(Records excerpted from a collection)
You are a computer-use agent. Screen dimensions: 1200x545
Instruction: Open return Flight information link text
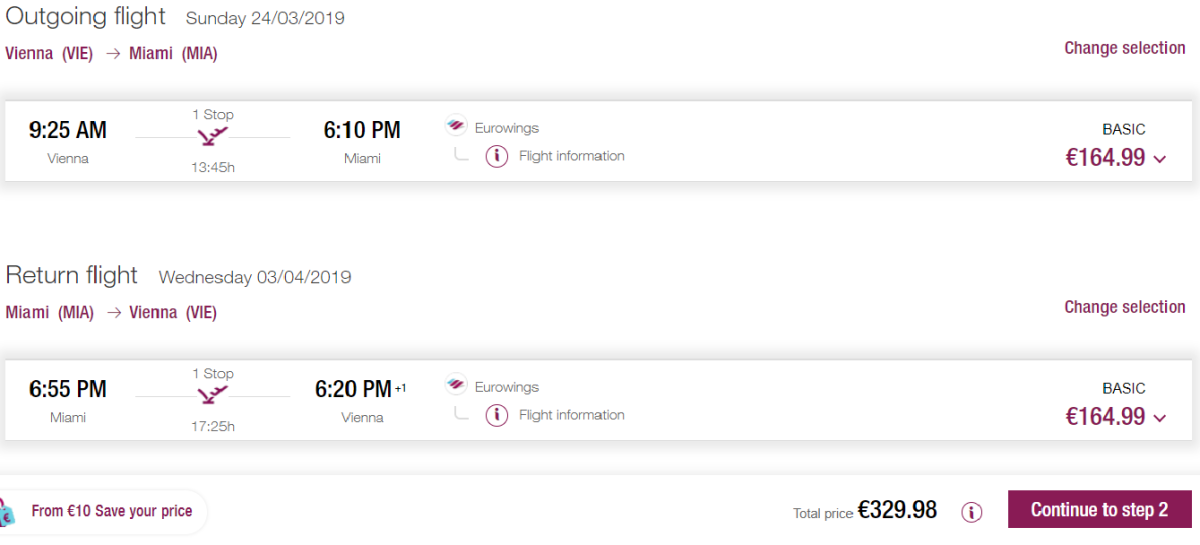tap(571, 415)
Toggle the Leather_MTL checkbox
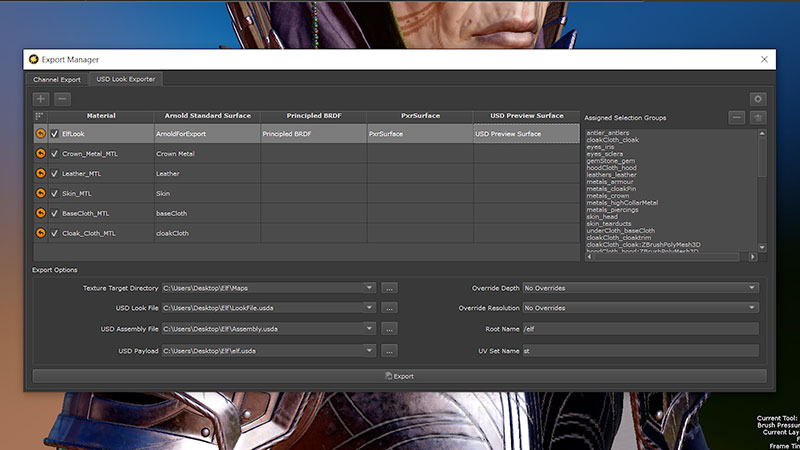The height and width of the screenshot is (450, 800). (55, 174)
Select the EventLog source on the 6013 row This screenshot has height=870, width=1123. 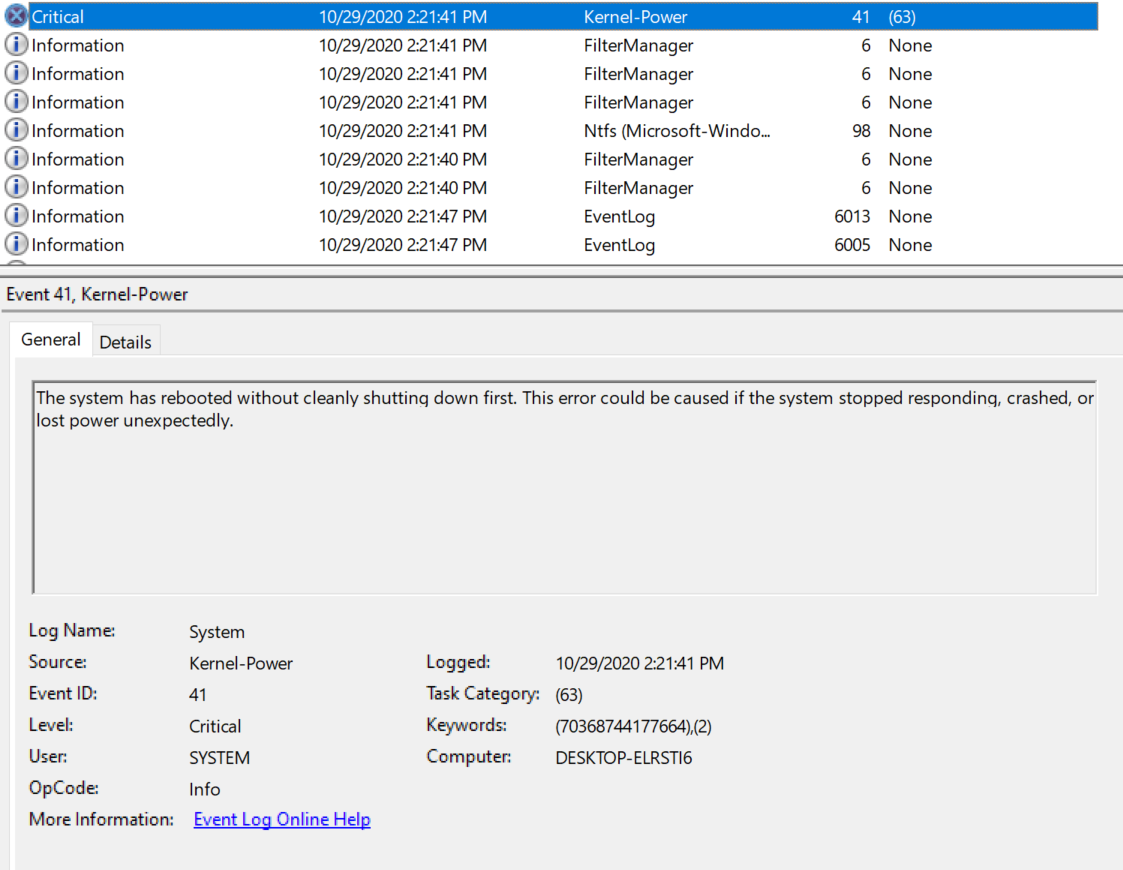619,217
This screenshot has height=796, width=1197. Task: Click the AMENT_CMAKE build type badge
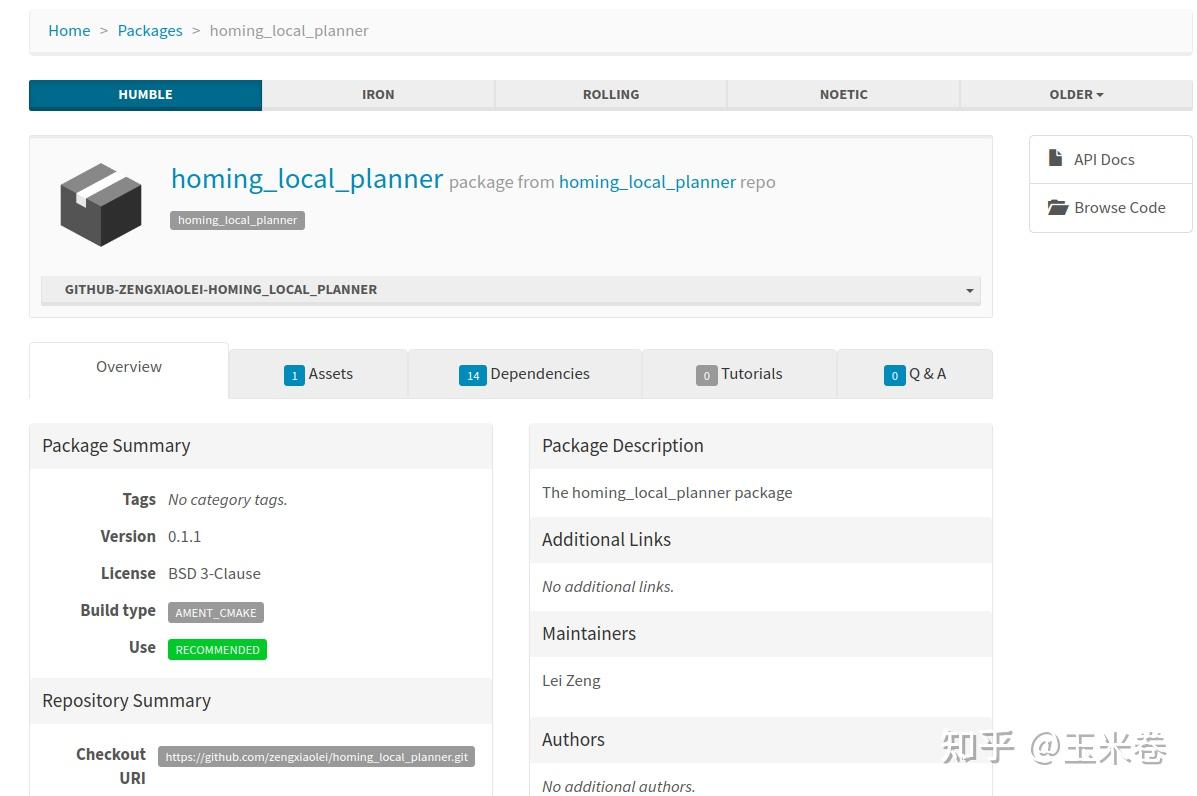click(x=215, y=612)
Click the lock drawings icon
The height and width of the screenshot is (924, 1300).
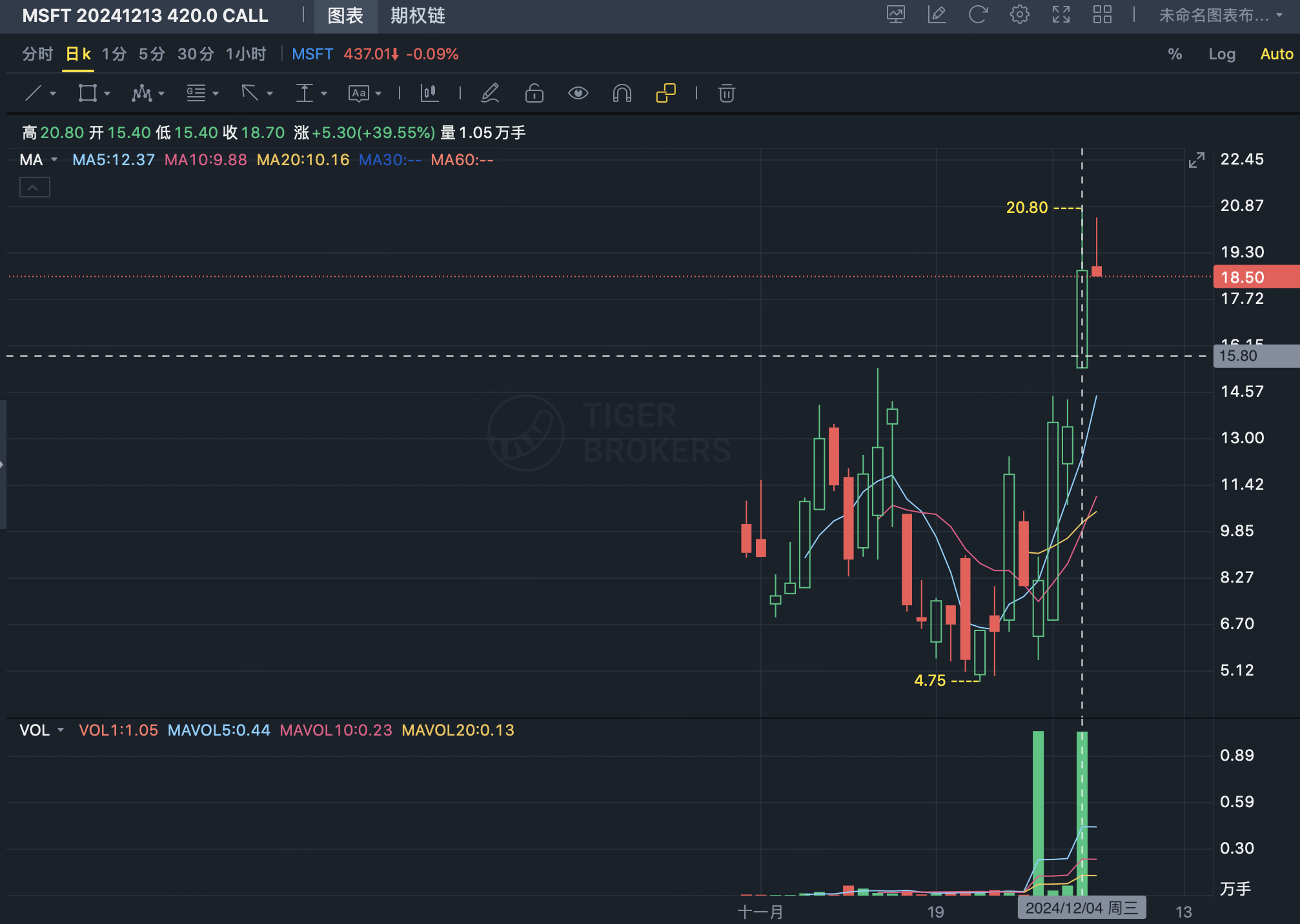pos(534,94)
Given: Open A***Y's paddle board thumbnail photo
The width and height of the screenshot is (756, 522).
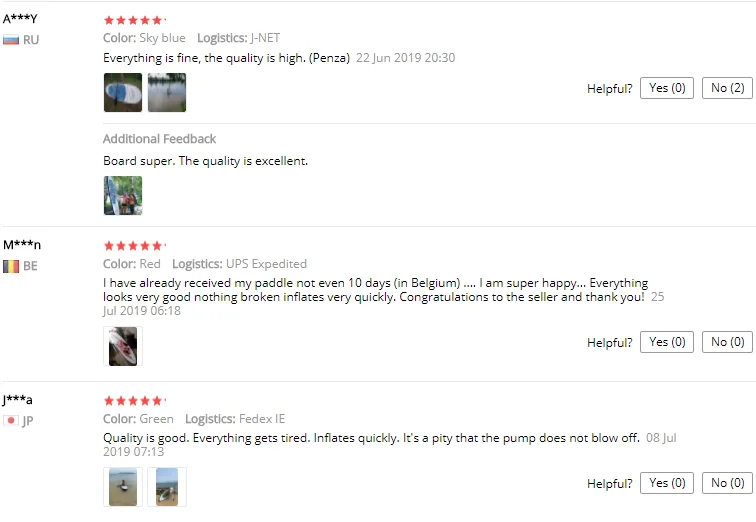Looking at the screenshot, I should coord(123,93).
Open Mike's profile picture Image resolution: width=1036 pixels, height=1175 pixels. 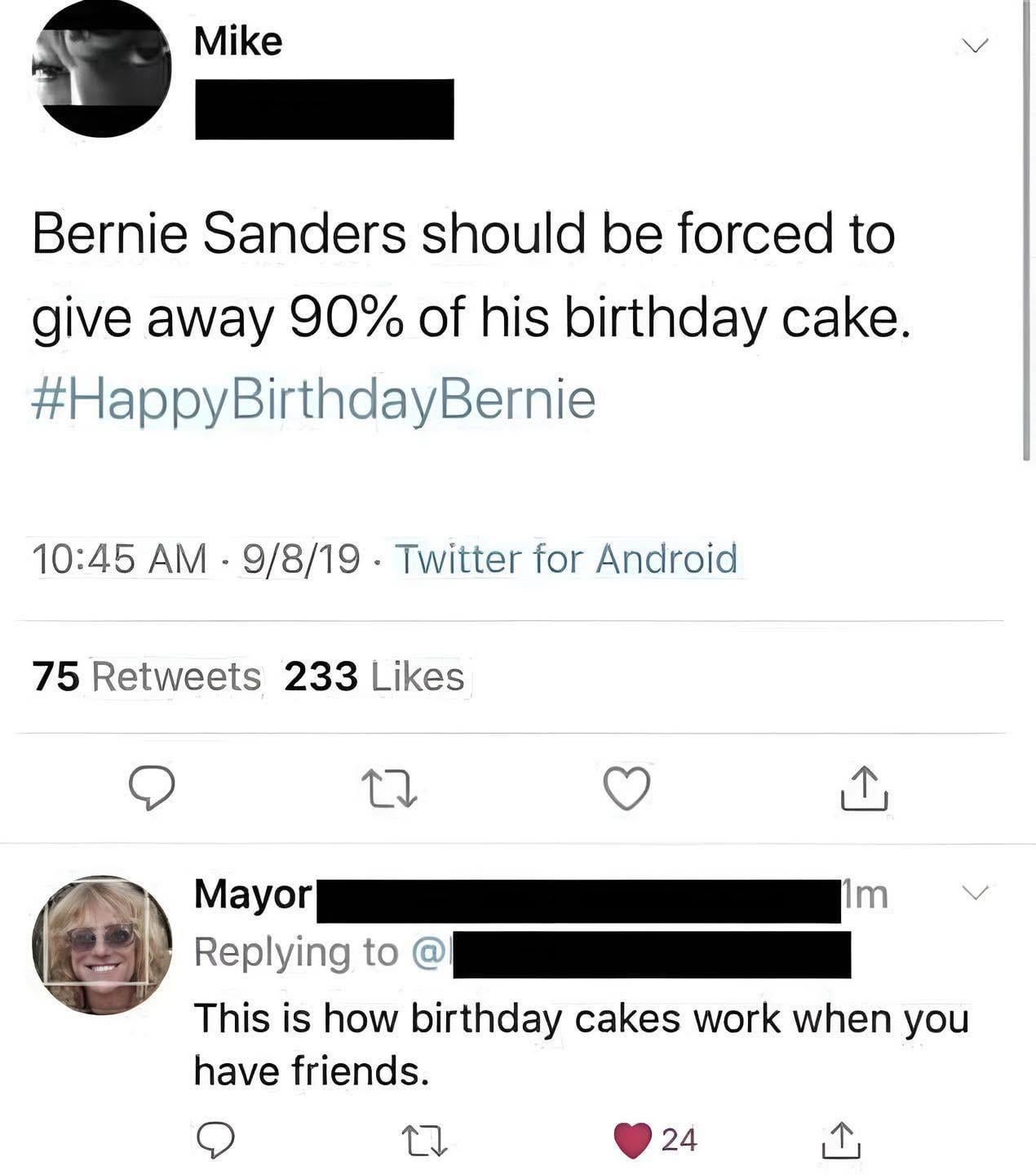[101, 69]
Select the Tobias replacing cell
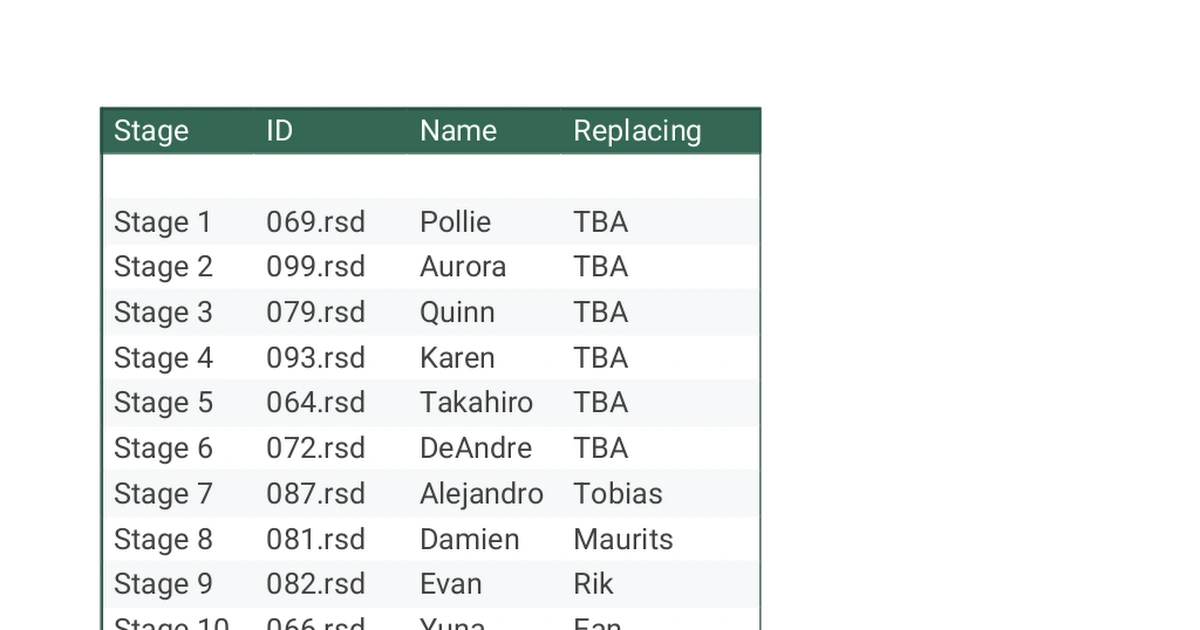This screenshot has width=1200, height=630. [x=618, y=494]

Instructions to follow: Swap "checkbox" for "tick box" in the records, from the start up to and including the line with "The height and width of the screenshot is (450, 800).", and change nothing else. Give only those lines, without the pictures.

Answer for the task:
You are a computer-use agent. Screen dimensions: 1200x545
Instruction: Open return Flight information link text
tap(571, 415)
Toggle the Leather_MTL tick box
The height and width of the screenshot is (450, 800). (55, 174)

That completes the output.